| EXTRACT TO READ |
◇ ◇ ◇ ◇

Myths of AIDS

I still recall when I was eight and playing “Hide and Seek” with a bunch of kids. One boy caught a girl and kissed her on the cheek, and then ran to his mother and told her what had happened. “Mommy,” he said, “can I get AIDS?”

As juvenile as this may now seem, it portrayed a reality we are still facing today: everyone has heard of AIDS but many, regardless of age, are ill informed about it. And to make things worse, out there in the big world there are some interesting, if shocking, myths about it:

 

1. A man can cure himself from AIDS if he has sexual intercourse with a virgin.

This belief is held among many in Southeast Asia and Africa, and has very severe consequences. The local sex industries are encouraged to buy young virgin girls from poor families – not surprising considering that in Cambodia alone, more than 50,000 women and children are traded annually in the poverty stricken country’s sex industry.

Globally, the U.S. State Department estimates that there are more than one million children traded in the sex industry every year. Though the numbers alone may be appalling, hearing personal stories is even more outraging. Recently there was extensive media coverage of the case of a six year old Cambodian girl who was sold by her parents as a virgin when she was only 5, traded, abused for one year, and then brought to a shelter where she could finally receive the love and warmth of a home.

But this is not a story with a happy ending: the young girl has been diagnosed with AIDS. In the realms of poverty, myths and greed, an innocent girl is paying with her life, or what is left of it. No, AIDS is not cured through intercourse with a young virgin. But pedophilia could be “treated” through prolonged imprisonment.

 

2. Social contact with an infected person can transmit HIV.

The numbers of AIDS patients ostracized by society are too numerous in a world that has presumably learned how HIV is transmitted. The most helpless victims are children who were born with HIV, passed on from their mothers, and then abandoned, left at the mercy of strangers on the streets.

The recent death of a Jesuit priest who founded the first orphanage for HIV-positive children in Kenya has brought some attention to the good deeds of a man who fostered children abandoned by their families because of their illness. Although two million Kenyans have AIDS – out of a population of 33 million – the percentage of those infected is significantly lower than in other African countries, marginalizing them even more. Other African countries have much higher percentages of people infected with HIV: from Zimbabwe with 20.1%, to Botswana with 24.1% and the highest in Swaziland, with 33.4%. In these countries the average child loses at least one parent to AIDS, and normally becomes a victim of the virus too. No, caring and providing for them would not infect you with HIV, but would be a generous humanitarian act.

◇ ◇ ◇ ◇

| SUPPLIED INFORMATION |

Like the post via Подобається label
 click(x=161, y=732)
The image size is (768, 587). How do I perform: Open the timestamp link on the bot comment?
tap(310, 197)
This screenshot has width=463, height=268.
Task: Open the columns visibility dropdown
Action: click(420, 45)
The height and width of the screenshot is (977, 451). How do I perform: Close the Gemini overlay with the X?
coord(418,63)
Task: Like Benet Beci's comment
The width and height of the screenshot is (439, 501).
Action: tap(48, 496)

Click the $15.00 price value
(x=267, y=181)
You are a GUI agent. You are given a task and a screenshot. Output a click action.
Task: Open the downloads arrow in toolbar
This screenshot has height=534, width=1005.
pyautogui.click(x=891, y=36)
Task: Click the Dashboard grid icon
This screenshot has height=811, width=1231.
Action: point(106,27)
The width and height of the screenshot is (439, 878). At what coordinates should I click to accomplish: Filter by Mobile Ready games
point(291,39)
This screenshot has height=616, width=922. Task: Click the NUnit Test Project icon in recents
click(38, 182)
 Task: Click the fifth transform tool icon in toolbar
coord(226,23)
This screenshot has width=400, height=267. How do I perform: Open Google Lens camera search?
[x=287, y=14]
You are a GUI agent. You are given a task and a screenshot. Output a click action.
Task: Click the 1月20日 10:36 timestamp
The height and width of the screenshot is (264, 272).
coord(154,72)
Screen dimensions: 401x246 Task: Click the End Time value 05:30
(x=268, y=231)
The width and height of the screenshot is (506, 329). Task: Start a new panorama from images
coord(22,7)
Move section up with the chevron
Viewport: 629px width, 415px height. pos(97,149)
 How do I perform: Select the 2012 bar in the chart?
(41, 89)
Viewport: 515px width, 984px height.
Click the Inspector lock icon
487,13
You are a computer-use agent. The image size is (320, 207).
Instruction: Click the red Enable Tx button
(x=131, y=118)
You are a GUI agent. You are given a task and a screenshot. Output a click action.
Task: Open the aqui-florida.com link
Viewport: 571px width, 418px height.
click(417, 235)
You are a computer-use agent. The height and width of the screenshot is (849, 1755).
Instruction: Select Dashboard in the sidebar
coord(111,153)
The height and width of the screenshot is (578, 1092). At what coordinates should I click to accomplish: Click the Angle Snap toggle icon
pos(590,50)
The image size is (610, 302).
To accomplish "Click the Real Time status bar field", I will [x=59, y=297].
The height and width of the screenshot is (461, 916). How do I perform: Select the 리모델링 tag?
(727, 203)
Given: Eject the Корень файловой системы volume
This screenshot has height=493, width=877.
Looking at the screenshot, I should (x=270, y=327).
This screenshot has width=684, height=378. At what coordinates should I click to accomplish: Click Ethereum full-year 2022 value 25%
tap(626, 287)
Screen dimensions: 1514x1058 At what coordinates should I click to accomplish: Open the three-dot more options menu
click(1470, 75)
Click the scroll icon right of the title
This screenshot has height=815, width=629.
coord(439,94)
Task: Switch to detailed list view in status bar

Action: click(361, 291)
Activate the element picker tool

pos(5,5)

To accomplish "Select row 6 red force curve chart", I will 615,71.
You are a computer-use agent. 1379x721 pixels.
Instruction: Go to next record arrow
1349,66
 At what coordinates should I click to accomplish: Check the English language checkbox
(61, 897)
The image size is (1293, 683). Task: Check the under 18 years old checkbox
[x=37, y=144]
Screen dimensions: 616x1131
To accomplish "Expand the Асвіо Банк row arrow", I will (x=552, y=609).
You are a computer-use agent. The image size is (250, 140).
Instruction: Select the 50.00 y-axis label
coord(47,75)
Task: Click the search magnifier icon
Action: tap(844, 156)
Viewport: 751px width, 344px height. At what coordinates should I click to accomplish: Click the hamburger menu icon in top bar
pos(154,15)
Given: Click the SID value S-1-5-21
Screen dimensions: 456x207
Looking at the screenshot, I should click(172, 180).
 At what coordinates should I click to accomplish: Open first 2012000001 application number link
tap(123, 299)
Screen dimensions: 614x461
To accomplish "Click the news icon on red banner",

◇ ◇ ◇ ◇

| WHAT YOU NEED TO DO |
**A.** Which countries does the article on myths of AIDS give an HIV infection percentage for? List each with its percentage.
**B.** Can you reproduce the AIDS myths article word for word, from "The numbers of" to "on the streets.", inclusive?

| YOUR RESPONSES |
**A.**
- Zimbabwe: 20.1%
- Botswana: 24.1%
- Swaziland: 33.4%

**B.**
The numbers of AIDS patients ostracized by society are too numerous in a world that has presumably learned how HIV is transmitted. The most helpless victims are children who were born with HIV, passed on from their mothers, and then abandoned, left at the mercy of strangers on the streets.